My new admirer was looking right at me and smiling still. Confused I looked up to see if she was OK and as I did so she broke out into a laugh. WOOAH crazy alert bells were sounding off in the carriage as people desperately tried to edge away though no room was available. I smiled back thinking that it was best to be polite, the encounter had been mildly amusing but no way funny enough to merit laughter so I wasn’t really sure what to do next.
Laughter stopped but she kept on looking over and smiling and occasionally trying the amused eyebrow thing again! I considered my options and decided that if I tried to leave the train in order to get back on it further along I might not be able to get a place so I gave up on that idea and decided to stick it out. There were plenty of witnesses about if she got a bit over excited after all.

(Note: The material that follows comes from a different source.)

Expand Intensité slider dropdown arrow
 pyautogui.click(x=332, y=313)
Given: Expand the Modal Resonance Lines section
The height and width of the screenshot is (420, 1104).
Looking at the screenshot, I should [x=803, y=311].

I repeatedly looked about to see if there was anyone behind me but all those that were behind me were facing the other way. Not one person in her eye line was acknowledging her existence. It was definitely me she was after! I cursed my Beckham like pheromones and wished I had not but an extra squirt of Right Guard on this morning. How was I going to get out of this one?
At Edgware Road some space opened up and she came straight over. With a very stern look (the eyebrow stayed firmly down) I opened my mouth to speak, I’d lined up a good opener about how it’s such a nightmare how long it takes to get home to see my lovely wife and how much I’d missed her that day just as she squeezed right past me to the massive gentleman stood directly behind me. His head was bent over as he loomed right up to the roof of the train.
Every time I’d looked around I’d failed to do the one thing that would have saved the situation – look up. I’d noticed that she kept bobbing her head up and down when she was looking at me but had just assumed that this was to do with her mental illness and so had let it go.
And so I got off at Paddington to the sounds of giggling and phrases like “In your dreams Shorty!” Ah well, never mind – Harold would be proud that his legend lives on.